Friday, May 30, 2008


It is not like Africa here. In the city center but to capture the moment of walking through he square, the three women squeeze onto the stone bench warmed with the sun, the old men sit on the very edge, stubbornly clinging. It's the end of the day and the sky its too blue for my sunglasses.
we sit and eat olives
pigeons rush by the man wearing red pom=pom hat, leather pouch of water slung over his shoulder.
We rush to Marrakesh, snarls of prickly pear cactus border the houses jaunted together with tin and plastic sheets weighted with loose bricks
The houses are pink concrete awash in white crumbles.
the square: women sit on the grass with jalaba knees clasped in hand.

Through traffic we head south in a ice box bus.
When we stop at a truck stop we eat tajeen with buttery lamb, fresh figs, icy Coke in bottles.

The woman with henna stained hands: thick dark blood of it crawling up five fingers
her dress covering, is pink and grey, sparkled thread runs through it,
her scarf pink around her face,
her eyes sunk in cohl,
her feet slippered into blue dark blue, scuffed, bent at the pointed tip.
Her husband sleeps with his chin in his hand, holding his head in place while the train rocks us to Marrakesh.
His long scruffy jalaba the color of drying grass,

Talking on the cellular phone,
staring into the square's center where tourists pose with the pigeons.

The end of the day in this between place,not hot not cold, no clouds.
◆ ◆ ◆ ◆ ◆
**WHAT IS REQUIRED**.
From the journal entry, pull out the passage from "Friday, May 30, 2008" up to and including "Coke in bottles.", copied word for word.

**PROVIDED DATA**.
◆ ◆ ◆ ◆ ◆
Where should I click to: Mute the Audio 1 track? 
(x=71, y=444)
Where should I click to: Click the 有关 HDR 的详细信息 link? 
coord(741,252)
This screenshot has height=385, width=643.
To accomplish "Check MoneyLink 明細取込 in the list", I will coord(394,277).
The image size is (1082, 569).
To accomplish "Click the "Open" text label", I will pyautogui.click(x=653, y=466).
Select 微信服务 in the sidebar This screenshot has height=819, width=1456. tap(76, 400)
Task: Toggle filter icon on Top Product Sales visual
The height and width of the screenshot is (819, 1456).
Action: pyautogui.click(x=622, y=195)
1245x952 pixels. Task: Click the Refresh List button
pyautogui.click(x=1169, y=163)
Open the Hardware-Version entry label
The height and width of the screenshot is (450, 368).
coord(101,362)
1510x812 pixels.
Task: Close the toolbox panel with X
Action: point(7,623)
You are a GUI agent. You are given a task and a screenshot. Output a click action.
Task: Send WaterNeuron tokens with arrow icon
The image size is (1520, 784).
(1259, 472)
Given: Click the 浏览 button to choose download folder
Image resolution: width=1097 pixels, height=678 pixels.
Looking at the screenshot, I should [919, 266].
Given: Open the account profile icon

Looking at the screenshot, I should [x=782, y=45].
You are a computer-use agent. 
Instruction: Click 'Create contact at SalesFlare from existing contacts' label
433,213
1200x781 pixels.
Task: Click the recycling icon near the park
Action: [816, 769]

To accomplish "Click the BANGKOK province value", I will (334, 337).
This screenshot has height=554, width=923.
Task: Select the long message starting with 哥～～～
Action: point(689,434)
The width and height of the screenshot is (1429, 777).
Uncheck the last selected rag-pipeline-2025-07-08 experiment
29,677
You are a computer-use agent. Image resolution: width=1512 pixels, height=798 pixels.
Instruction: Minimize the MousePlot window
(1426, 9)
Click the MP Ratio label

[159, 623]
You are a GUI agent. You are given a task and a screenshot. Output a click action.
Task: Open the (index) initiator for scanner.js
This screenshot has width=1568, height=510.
◆ ◆ ◆ ◆ ◆
**IN RESPONSE**.
Friday, May 30, 2008


It is not like Africa here. In the city center but to capture the moment of walking through he square, the three women squeeze onto the stone bench warmed with the sun, the old men sit on the very edge, stubbornly clinging. It's the end of the day and the sky its too blue for my sunglasses.
we sit and eat olives
pigeons rush by the man wearing red pom=pom hat, leather pouch of water slung over his shoulder.
We rush to Marrakesh, snarls of prickly pear cactus border the houses jaunted together with tin and plastic sheets weighted with loose bricks
The houses are pink concrete awash in white crumbles.
the square: women sit on the grass with jalaba knees clasped in hand.

Through traffic we head south in a ice box bus.
When we stop at a truck stop we eat tajeen with buttery lamb, fresh figs, icy Coke in bottles.